Après son aventure contre le Pingouin, qui s’est achevée par la mort de ce dernier, dans le Tome 1, Batman continue son apprentissage et se retrouve confronté à un meurtrier de masse posant des devinettes à ses victimes. Vous aurez reconnu le Riddler (Sphinx en VF). Il va devoir faire preuve d’ingéniosité et développer de nouveaux talents de détective pour stopper le Sphinx. Heureusement pour lui, il pourra compter sur le soutien du détective Gordon.

Dans le même temps, il lui faudra s’occuper également d’un mystérieux homme-crocodile qui hante les égouts de la ville. De son côté, Bruce Wayne apprendra lui-aussi que son rôle public est primordial, surtout face à un Harvey Dent pugnace et revanchard qui le déteste.

Geoff Johns nous livre un scénario totalement abouti, sachant intégrer de nouveaux éléments à une mythologie existante déjà très fournie. Comme sur le Tome 1, c’est Alfred qui fait le show en bon gros enfoiré ne laissant aucun répit à Bruce. Il est véritablement bad-ass, encore plus que dans la série télé Gotham ! Pour le reste de l’histoire, c’est un peu le Batman Year Two, où notre justicier rencontre de nouveaux ennemis et se perfectionne. L’ennemi principal étant le Sphinx, il est facile de faire le parallèle avec l’arc « Année Zéro », paru durant la période DC Renaissance.

De nombreux bons points ressortent également de ce récit, comme l’utilisation de Killer Croc, vu sous un autre angle, finalement plus réaliste. Là encore, les idées de Johns semblent avoir été reprises, cette fois dans la série Détective Comics – Rebirth, avec Gueule d’Argile à la place de Killer Croc.

C’est sur la non-omnipotence de Batman que je souhaite surtout mettre l’accent. En effet, il est n’est pas le « plus grand détective du monde » auquel on nous a habitués, mais bel et bien un débutant qui fout un vrai bordel sur une scène de crime. Gordon ne se gène d’ailleurs pas pour lui faire la leçon, comme il le ferait à une jeune recrue de la police. Cette amitié/partenariat naissante joue pour beaucoup dans l’humanisation du héros sur ce titre, Gordon étant tout autant le mentor du justicier qu’Alfred.
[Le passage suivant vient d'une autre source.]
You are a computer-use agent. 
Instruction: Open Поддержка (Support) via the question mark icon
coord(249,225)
Pour un orphelin, Bruce Wayne se retrouve donc avec deux pères de substitution déterminés à lui apprendre comment devenir le meilleur des héros, à défaut du meilleur des hommes.
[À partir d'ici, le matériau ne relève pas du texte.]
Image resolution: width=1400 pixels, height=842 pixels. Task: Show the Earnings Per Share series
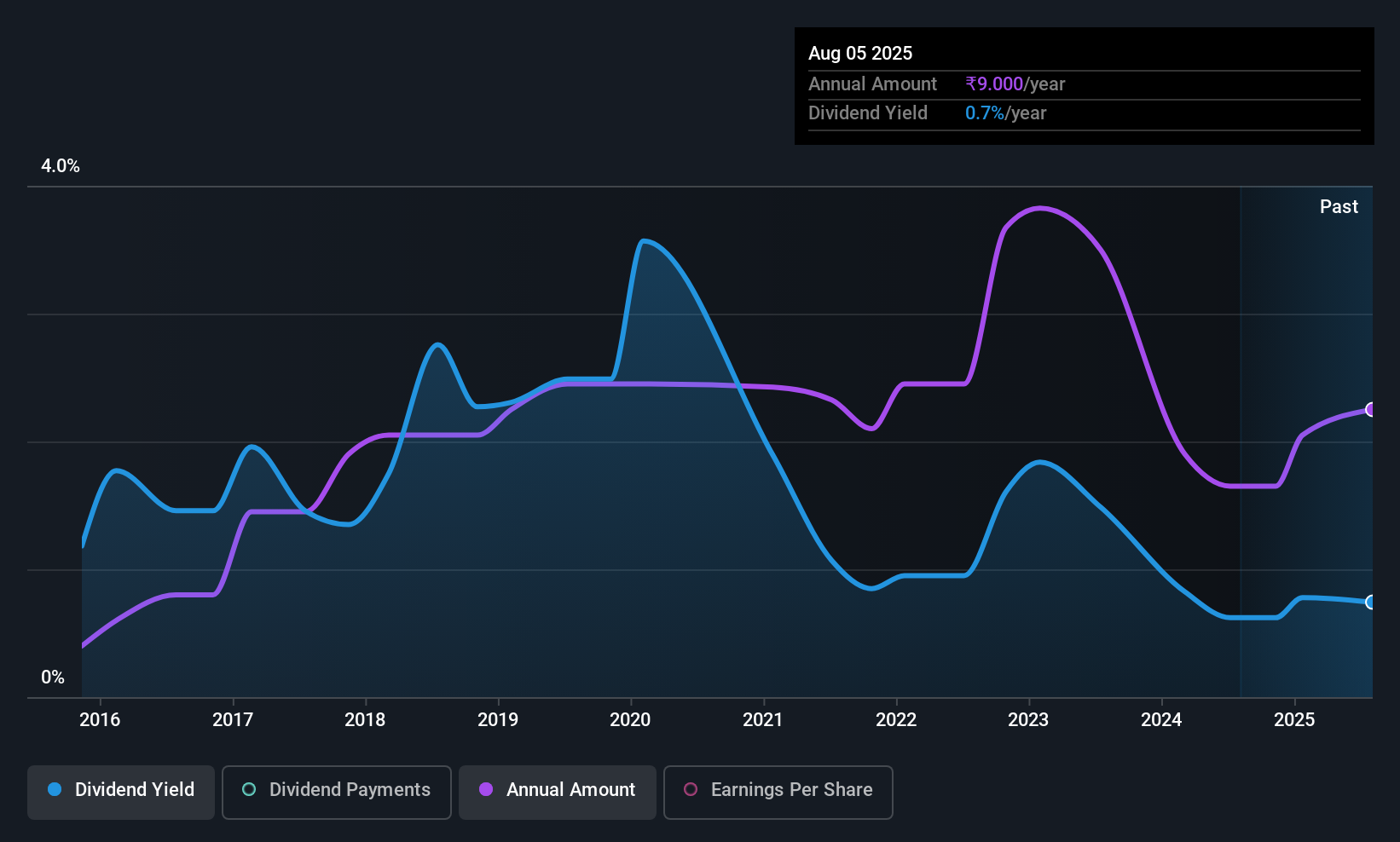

Au dessin, Gary Frank nous propose de grandes planches au découpage parfait. Il joue beaucoup sur les expressions faciales et les regards de ses personnages et, à quelques exceptions près, il fait mouche ! Le découpage est vraiment soigné, alternant les splash pages et les gros plans de façon à créer un rythme, une dynamique, qui ne s’essouffle jamais tout au long du récit. L’utilisation des ombres, sur certaines cases, arrive à rendre Batman presque inquiétant, chose que je n’avais quasiment jamais ressenti à la lecture de ses aventures.
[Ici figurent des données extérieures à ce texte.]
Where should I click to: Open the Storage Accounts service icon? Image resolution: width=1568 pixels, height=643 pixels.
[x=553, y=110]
Que l’on aime Batman, ou pas, cette réinterprétation offre à la fois les éléments essentiels et de la nouveauté par rapport au personnage. La série Terre-un devrait donc plaire à tout le lectorat. Les anciens lecteurs s’attarderont plus sur les différences alors qu’elle peut servir de point de départ pour les nouveaux. Quoi qu’il en soit, le récit est bien mené et joliment illustré, une raison suffisante pour s’y intéresser.